El médico gaditano dedicó su galardón a su equipo del Reina Sofía en particular y a la medicina pública en general, la «joya de la corona», anotó. Salvatierra reclamó en su alocución más apoyo a la investigación médica, que precisa «de buenos laboratorios e investigadores bien formados, y Andalucía los tiene, pero también precisa de financiación de los proyectos diseñados y para la mejor atención a nuestros pacientes».

Para un especialista tan reconocido como Salvatierra, que ha permanecido en el sistema público pese a lloverle las ofertas de la privada y del extranjero, el sistema sanitario andaluz es «imperfecto como toda obra humana», pero permite que todos los ciudadanos, «sin distinción», puedan acceder a una atención sanitaria de «alta calidad». También agradeció la generosidad de los andaluces, la comunidad con más alto porcentaje de donantes de órganos.

A este tributo a la sanidad andaluza con Salvatierra y los neurocirujanos de Málaga, además de Médicos Mundi, igualmente Medalla de Andalucía, también contribuyó la presidenta de la Junta, Susana Díaz.

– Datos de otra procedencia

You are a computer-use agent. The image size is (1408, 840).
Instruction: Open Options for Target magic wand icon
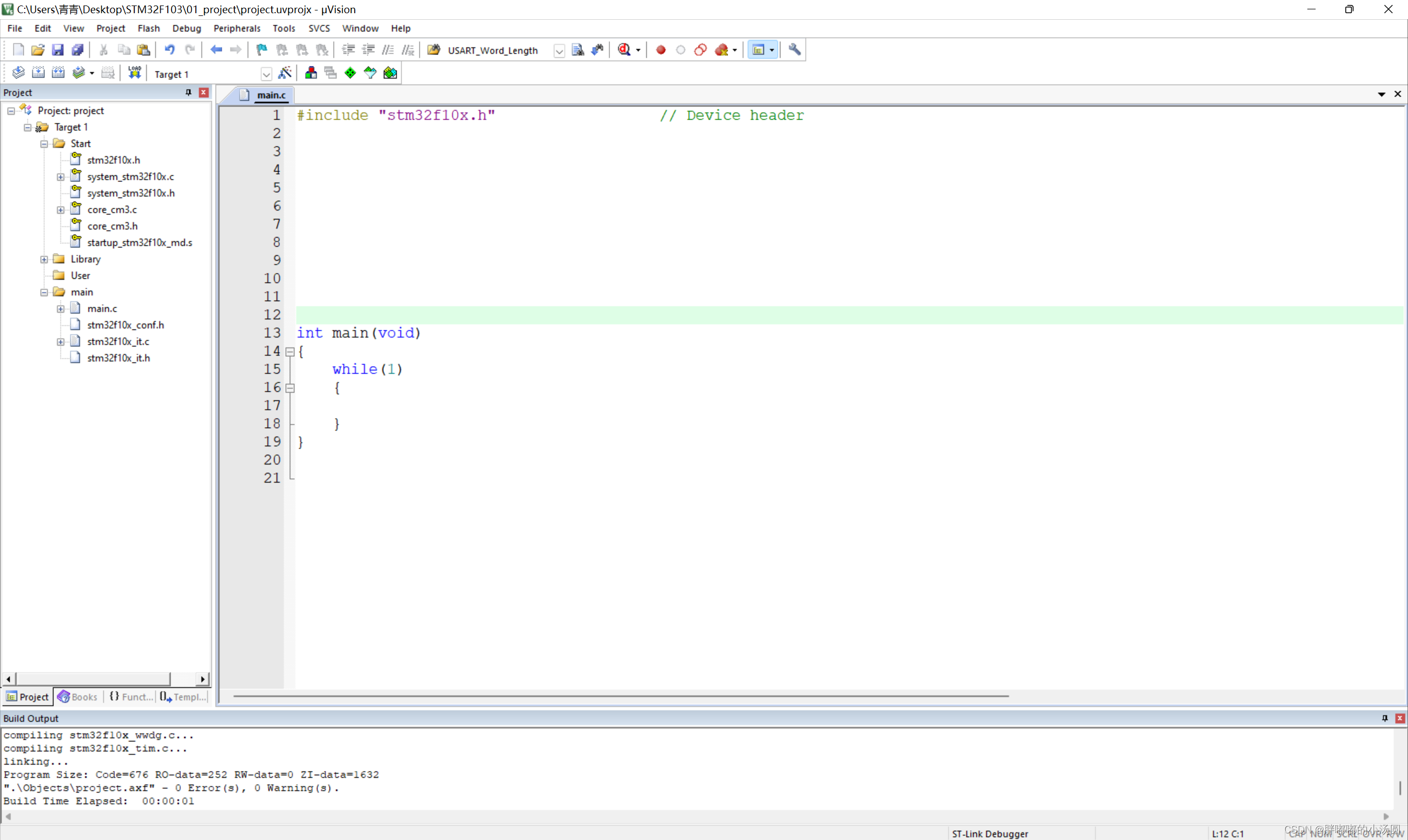pyautogui.click(x=285, y=73)
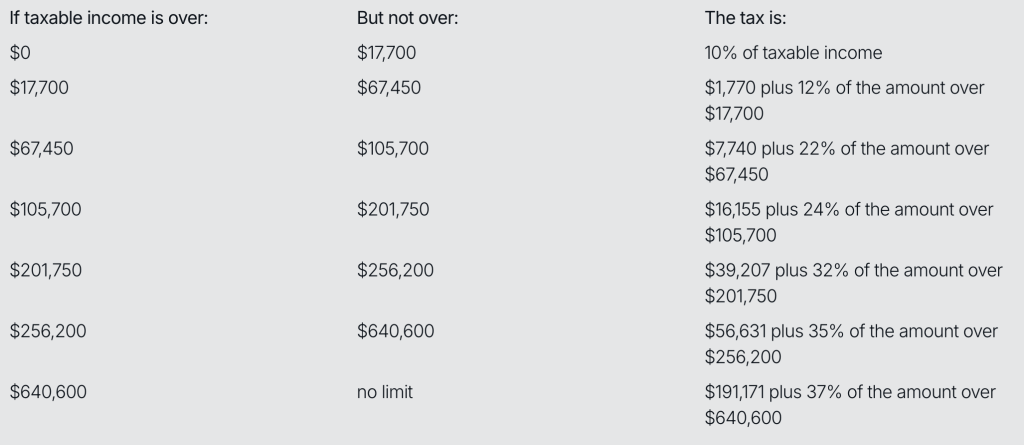Screen dimensions: 1024x445
Task: Select the $256,200 'not over' cell
Action: point(395,270)
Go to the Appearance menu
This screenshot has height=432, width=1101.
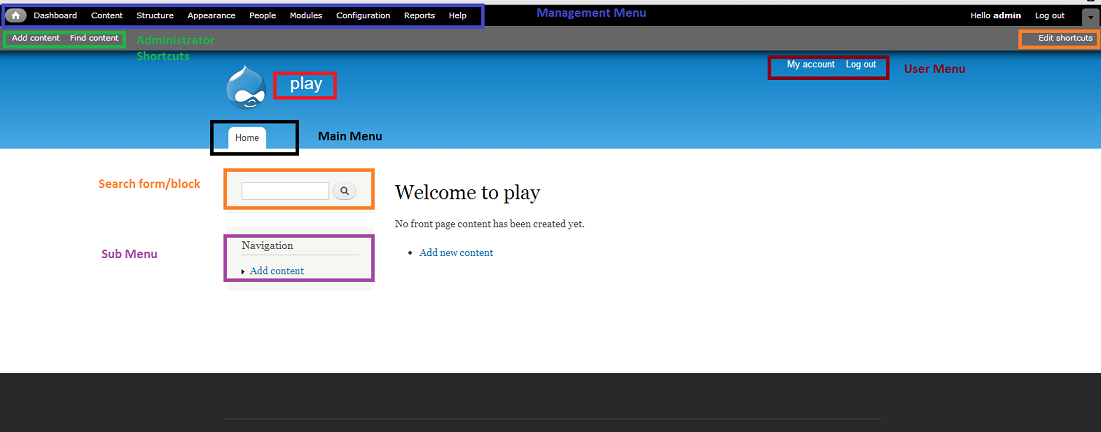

Lo hizo además mezclando de forma peculiar este homenaje con la reivindicación de la igualdad territorial: «No creo que haya forma más hermosa de expresar ese valor como cuando sabemos que el corazón de un andaluz donante late ahora en el pecho de un catalán o un madrileño. Da igual lo que piense, a quien vote o el color de su piel, y da igual que tal vez no sepa nunca que ese corazón es de un andaluz, pero es así y debemos estar también orgullosos de ellos».

La ovación más larga en el acto de la entrega de las Medallas y distinciones de hijos predilectos, en el Teatro de la Maestranza de Sevilla, no se la llevó Sabina y tampoco el cantante Manuel Carrasco, sobre quien había también mucha expectación, sino la almeriense Josefina Samper, activista del movimiento feminista y viuda del exlíder de CC OO Marcelino Camacho. Samper caminó hacia la presidenta para recoger su premio con los puños en alto en medio de un gran aplauso.